Garrett O’Hara:  Yeah, absolutely. Look, I mean, it is that, it just feels like every time you open any newspaper now, there's just another, you know, another breach, another supply chain attack, um, another organization that's been hit by this difficulty. God, it just feels like a negative episode, we're normally much more-

Bradley Sing: [Laughs].

Garrett O’Hara:  ... we're more- we're more upbeat, normally that this, Bradley, I feel like we need to talk about rainbows and puppies for five minutes, just to feel better about the world. But, look, I- I think that's the thing I'm seeing more and more as I, kind of, talk to security leaders, is that, you know, the- this is mainstream now, you know, the- the cybersecurity conversation is no longer a backroom conversation, it's- it's very much in the front of boards' execs minds, it's definitely... it's been escalated. Um, and it's- it's only been escalated in some ways, because of these stories that are hitting the news constantly. And the fact that it doesn't feel like... nobody- nobody could point fingers at this point, you know, around, uh, anybody being attacked, because it just feels like there's no logo that's, [laughs], that's sacred, you know, that- that anybody will be spared.

Um, which is, you know, to be too on the nose, but that's kind of the point of cyber resilience, right, is accepting that at some point things are going to go wrong, um, cool, like, "What's your plan?" And, um, luckily to see, or- or lovely to see, that so many organizations now are being transparent, are reporting them, have decent, uh, security controls and incident response in place. And every time it happens, we learn more. And I think there's that spirit of- of, again, collaboration, where people are sharing what's worked, what's not worked and, you know, together- together we move forward. Is that the positive note we can- we can sort of start wrapping on? I feel like hopefully it is, um, I think-

Bradley Sing: I think so, I just... I think there's one quick thing we need to talk about, just because we've talked a lot about government tech giants, um, Facebook, like, the whole Facebook news going off, coming back again. I think, just from my perspective real quick, like, it kind of, I guess, echoes what we're seeing with the- with the bill on critical infrastructure, where it kind of shows that government is willing to stand up to these really big companies. Um, what it means, kind of, moving forward though, uh, I'm not too sure.

Garrett O’Hara:  Yeah, that was definitely- definitely the story of the week. Um, and- and really interesting- interesting to see, yeah, the tap turned off and then turned back on again. Strange days, something to think about, um, as we, you know, kind of head into the week, uh, through the weekend as we're recording this on Friday.

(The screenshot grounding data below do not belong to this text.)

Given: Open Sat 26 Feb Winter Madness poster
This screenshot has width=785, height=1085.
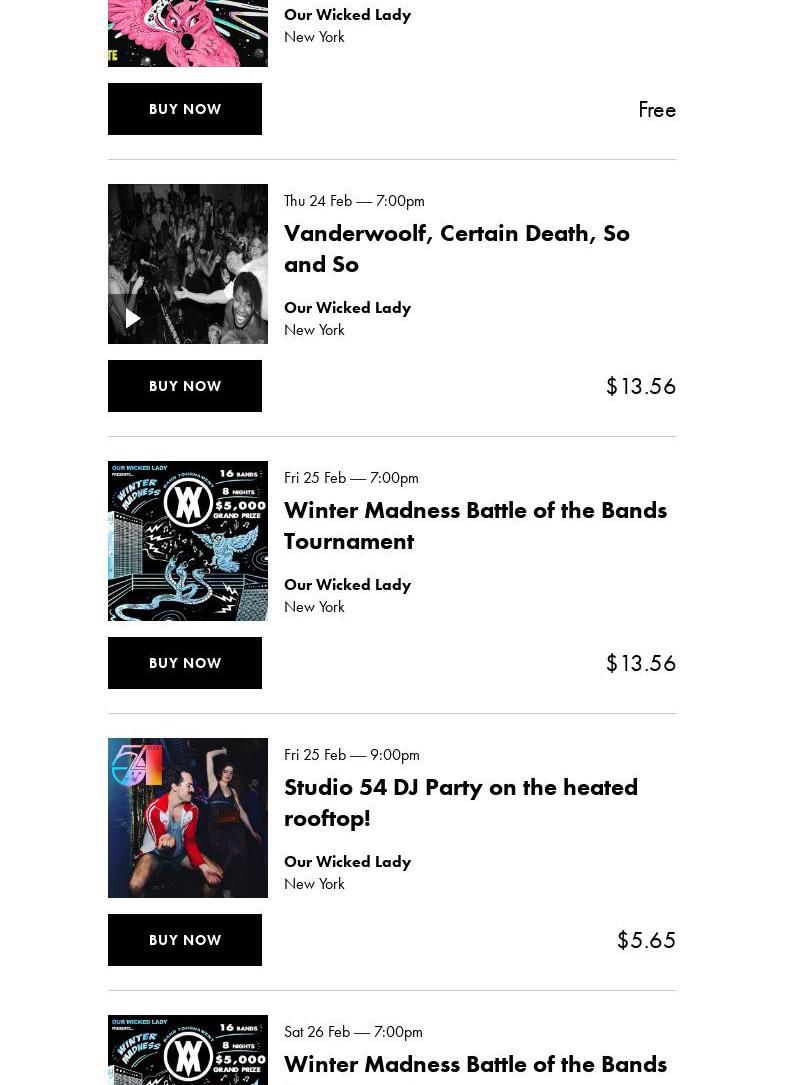Looking at the screenshot, I should tap(188, 1050).
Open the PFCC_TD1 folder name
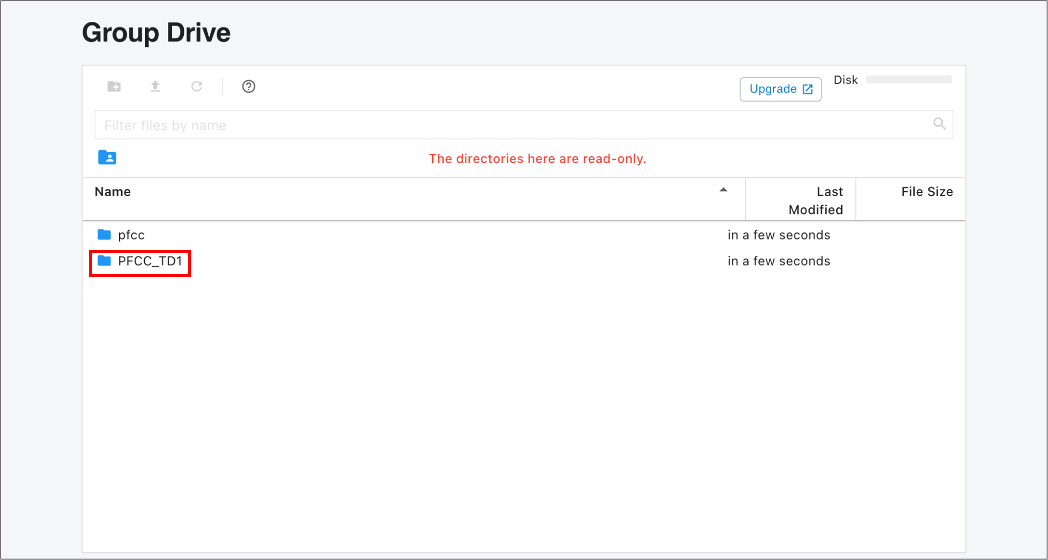This screenshot has width=1048, height=560. (150, 261)
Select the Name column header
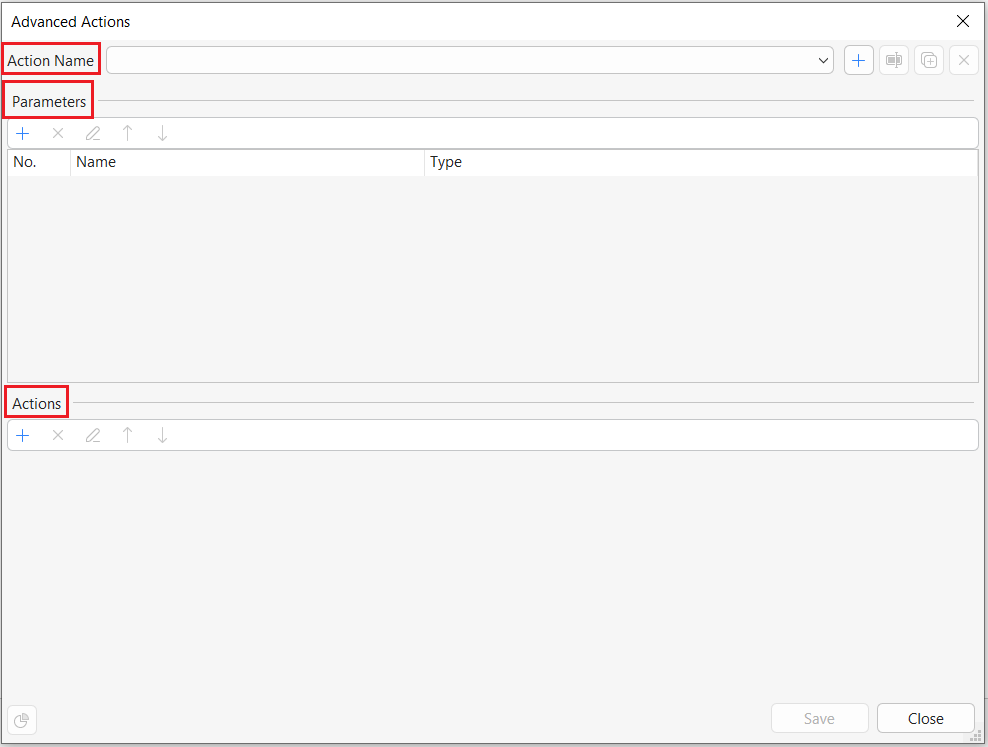The height and width of the screenshot is (747, 988). (96, 162)
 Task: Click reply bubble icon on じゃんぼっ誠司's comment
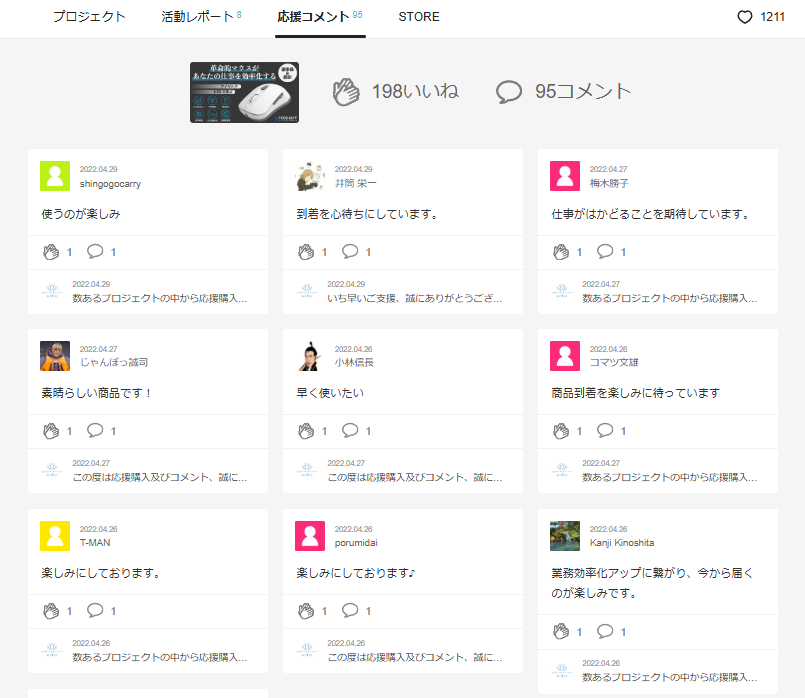95,431
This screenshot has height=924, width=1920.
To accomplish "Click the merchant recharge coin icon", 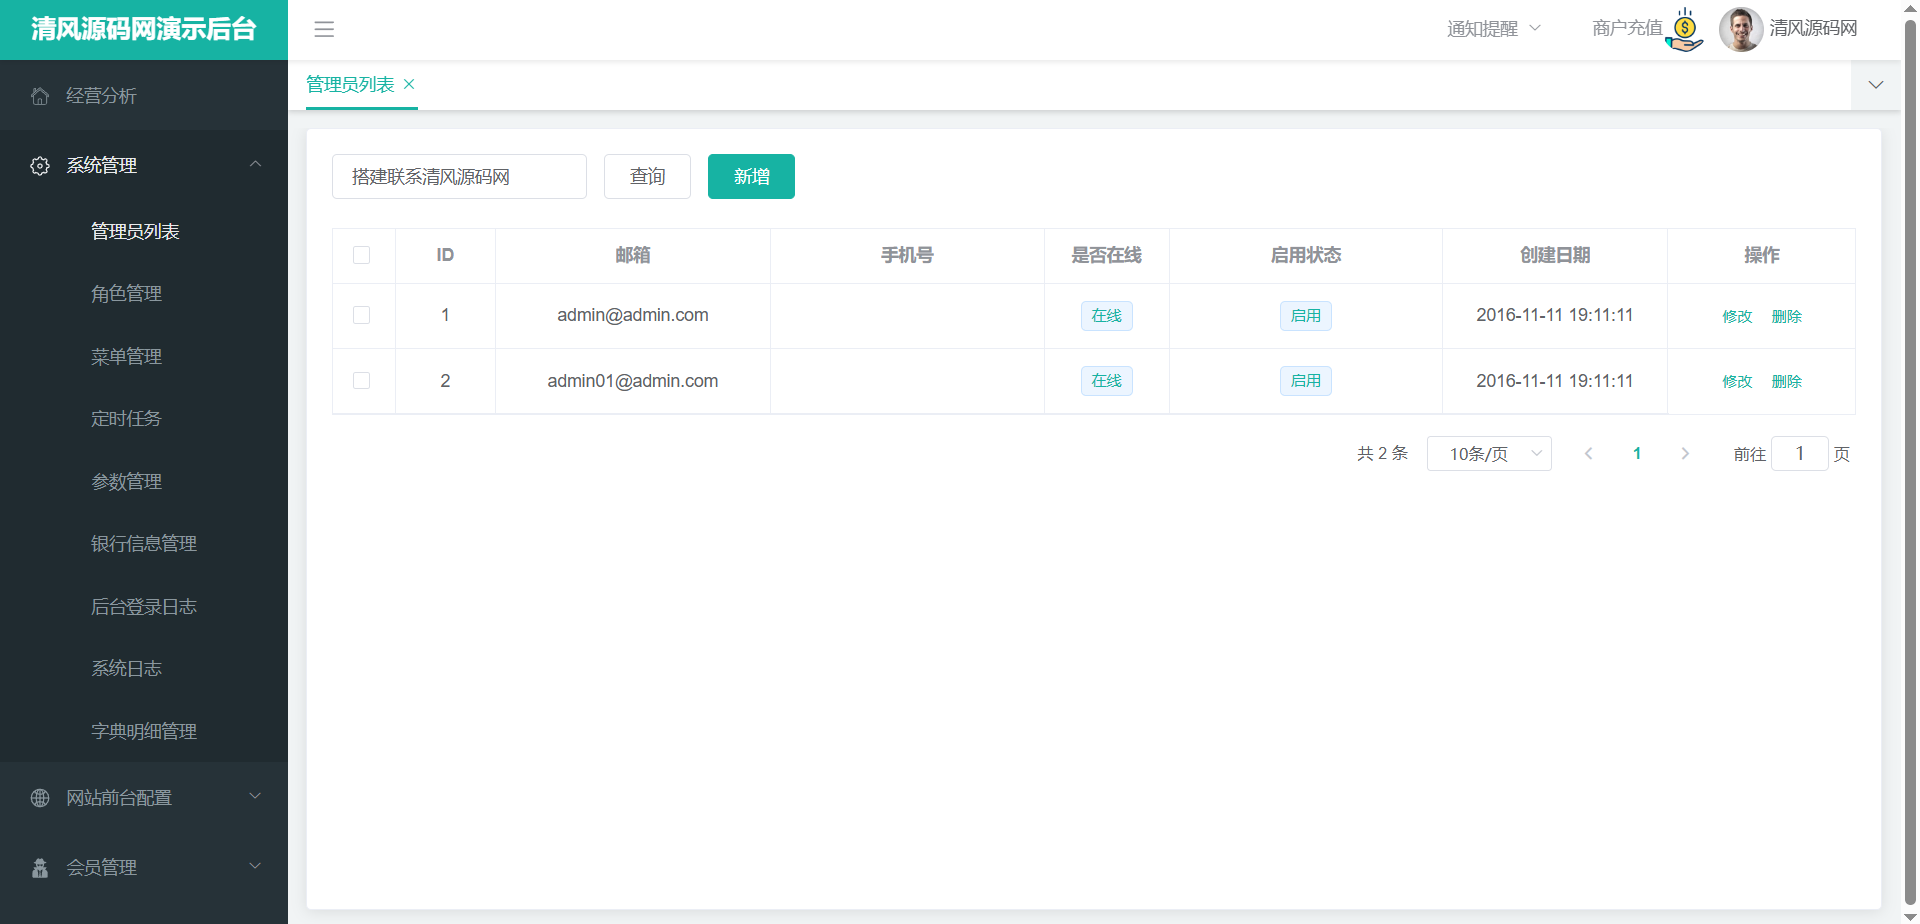I will tap(1685, 30).
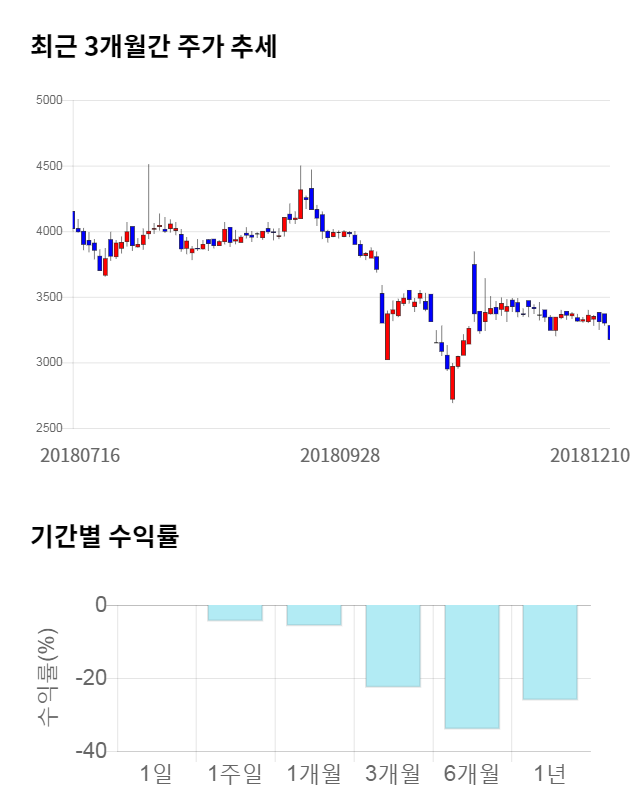Click the 1개월 return bar
Viewport: 640px width, 810px height.
314,615
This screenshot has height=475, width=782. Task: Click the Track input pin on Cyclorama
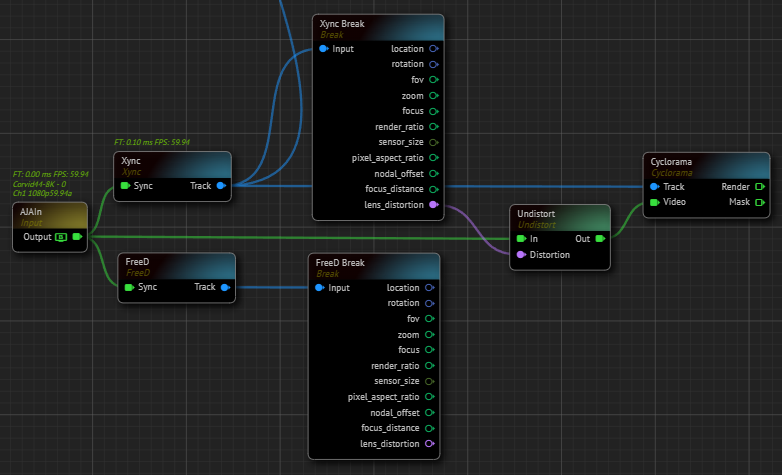click(654, 186)
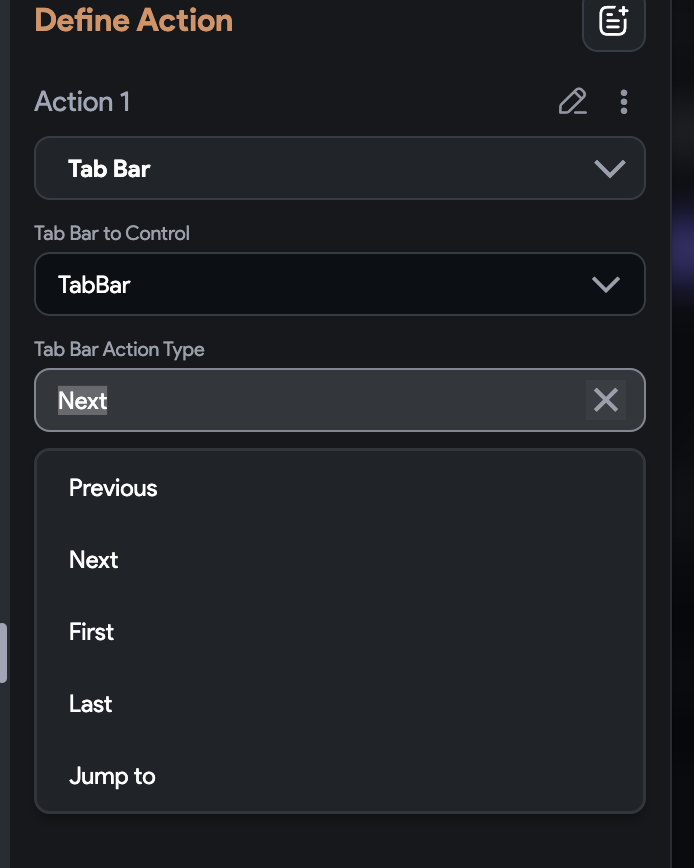Open the three-dot menu for Action 1

tap(624, 102)
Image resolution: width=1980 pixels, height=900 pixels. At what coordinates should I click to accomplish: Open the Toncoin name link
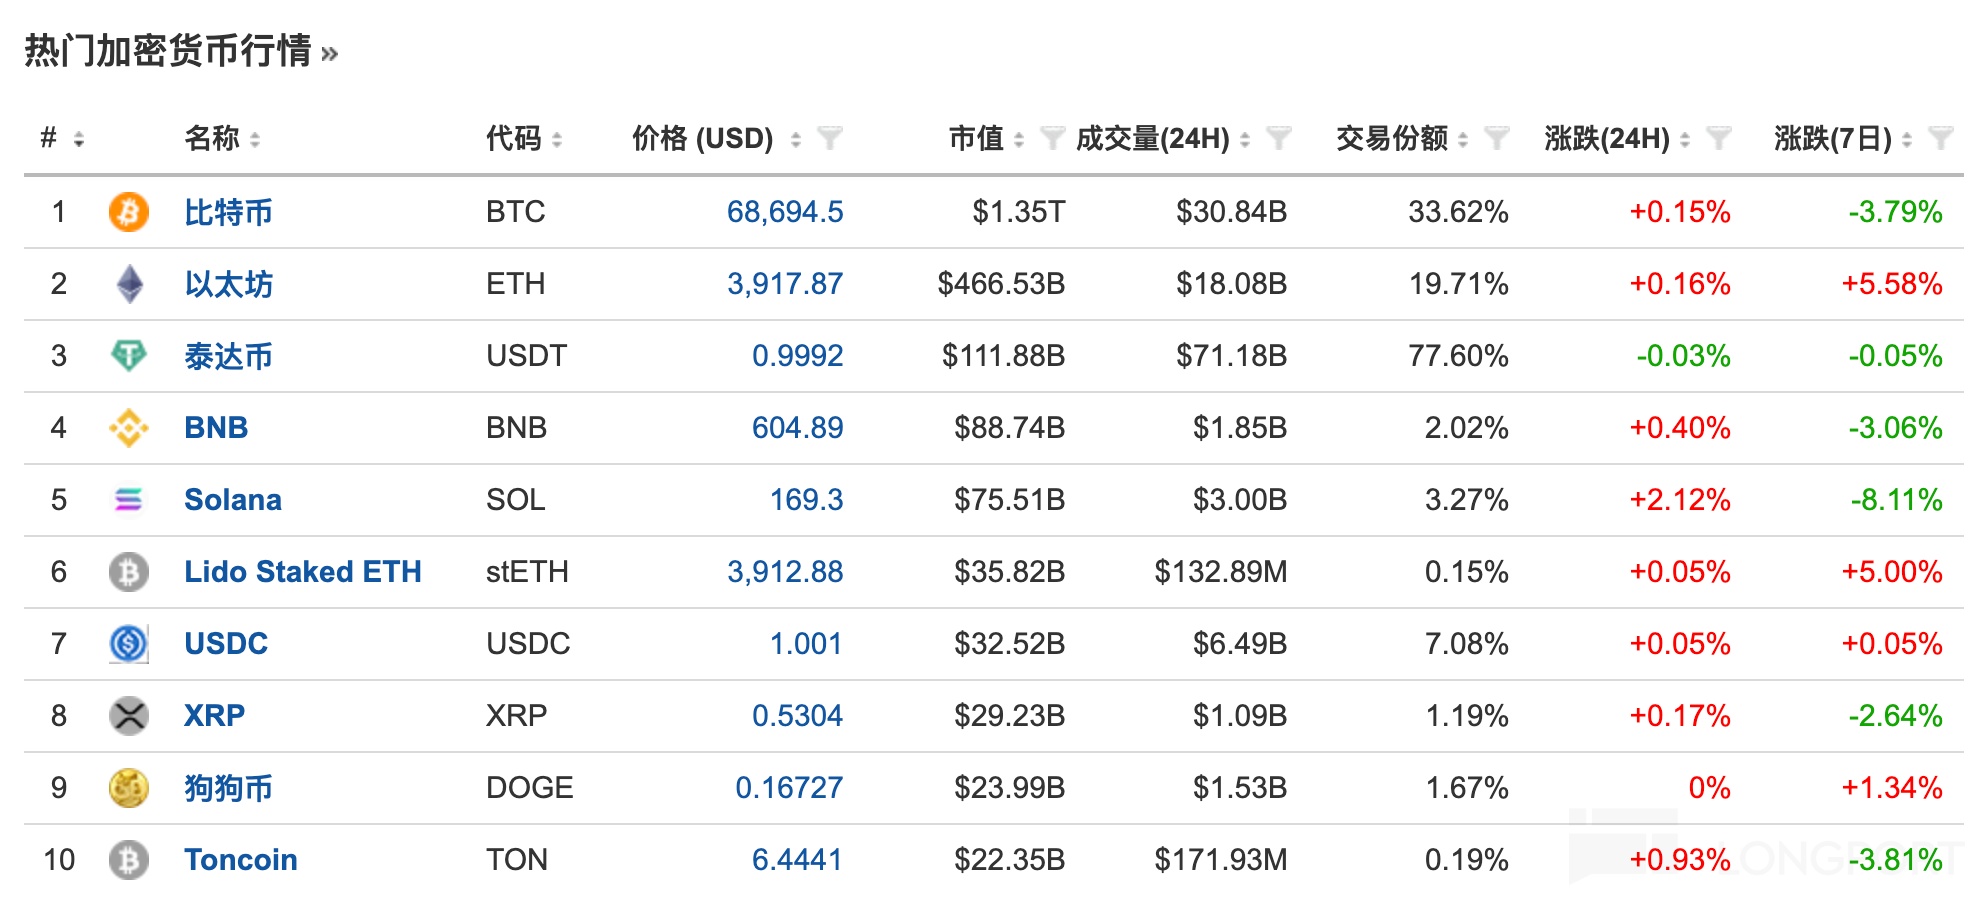pyautogui.click(x=240, y=860)
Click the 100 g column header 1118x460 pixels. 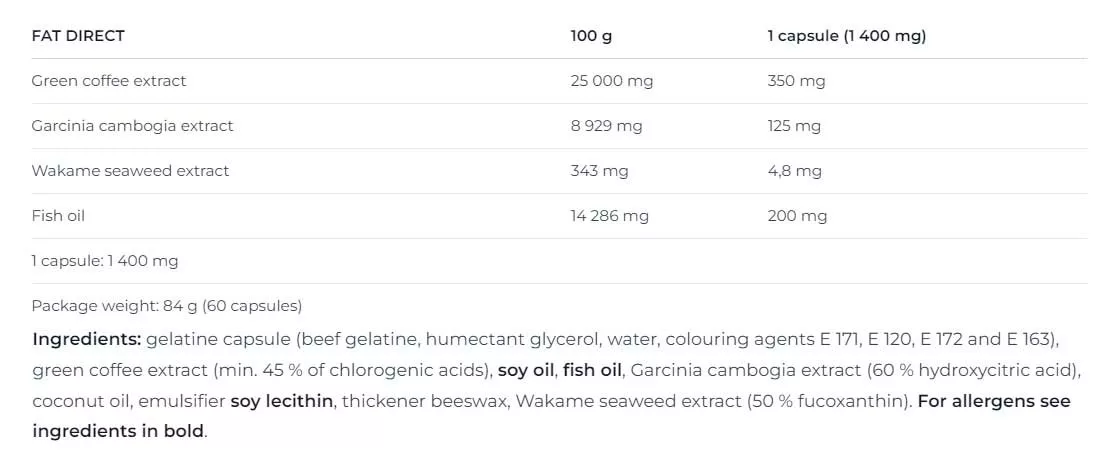coord(591,36)
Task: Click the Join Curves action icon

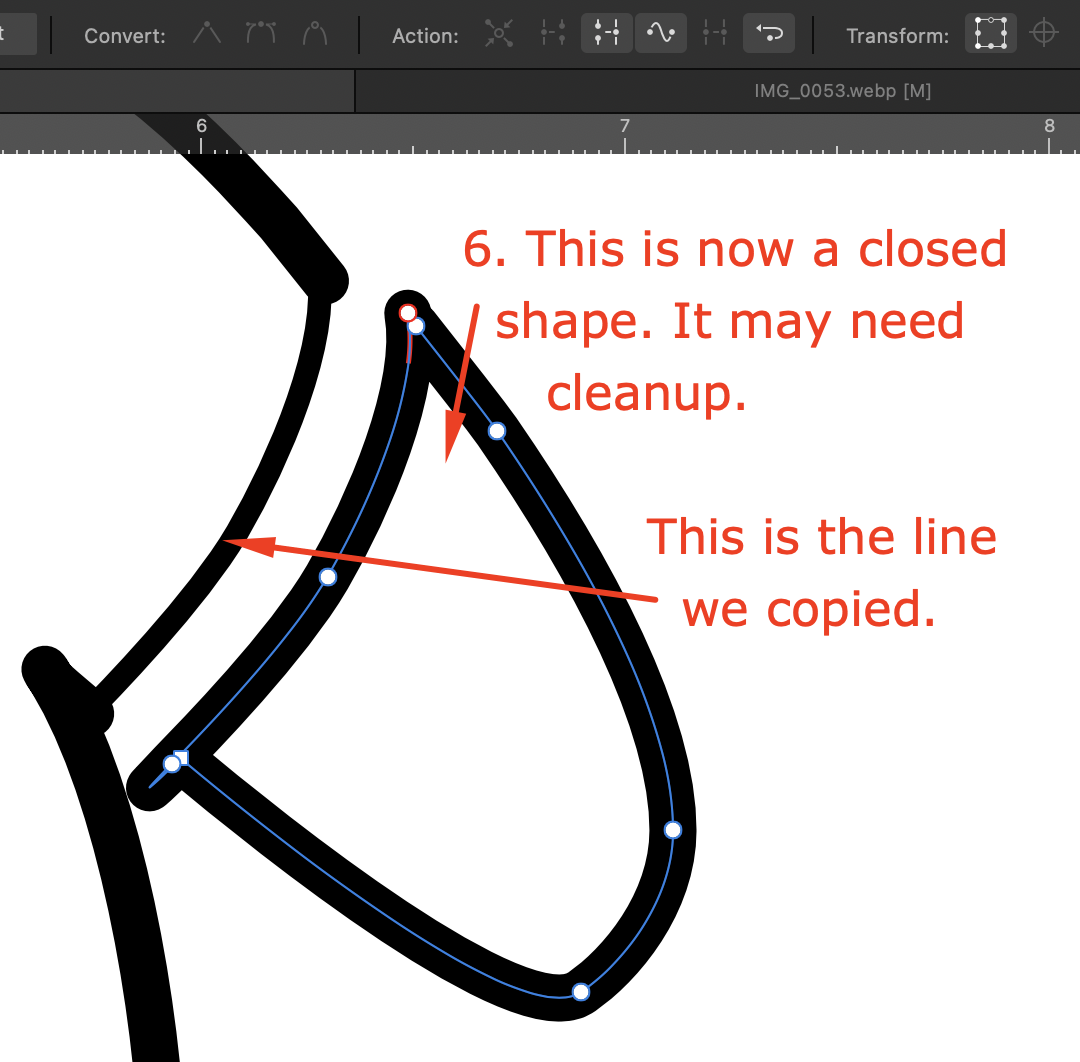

Um, Bradley, thank you so much as always for joining us, it's, uh, an absolute pleasure to get to spend this time, um, talking through these stories with you. Again, for those listening, the past archives are available, so definitely get into those. And if you like what you're hearing; we always appreciate it if you subscribe, if you rate us, ping myself and Bradley we're on LinkedIn, you can find us, love to hear from you. Um, any comments, any thoughts on this stuff? Anything you would like us to cover? Let us know.

But for now, thank you for listening to the Get Cyber Resilient podcast, I look forward to catching you on the next episode.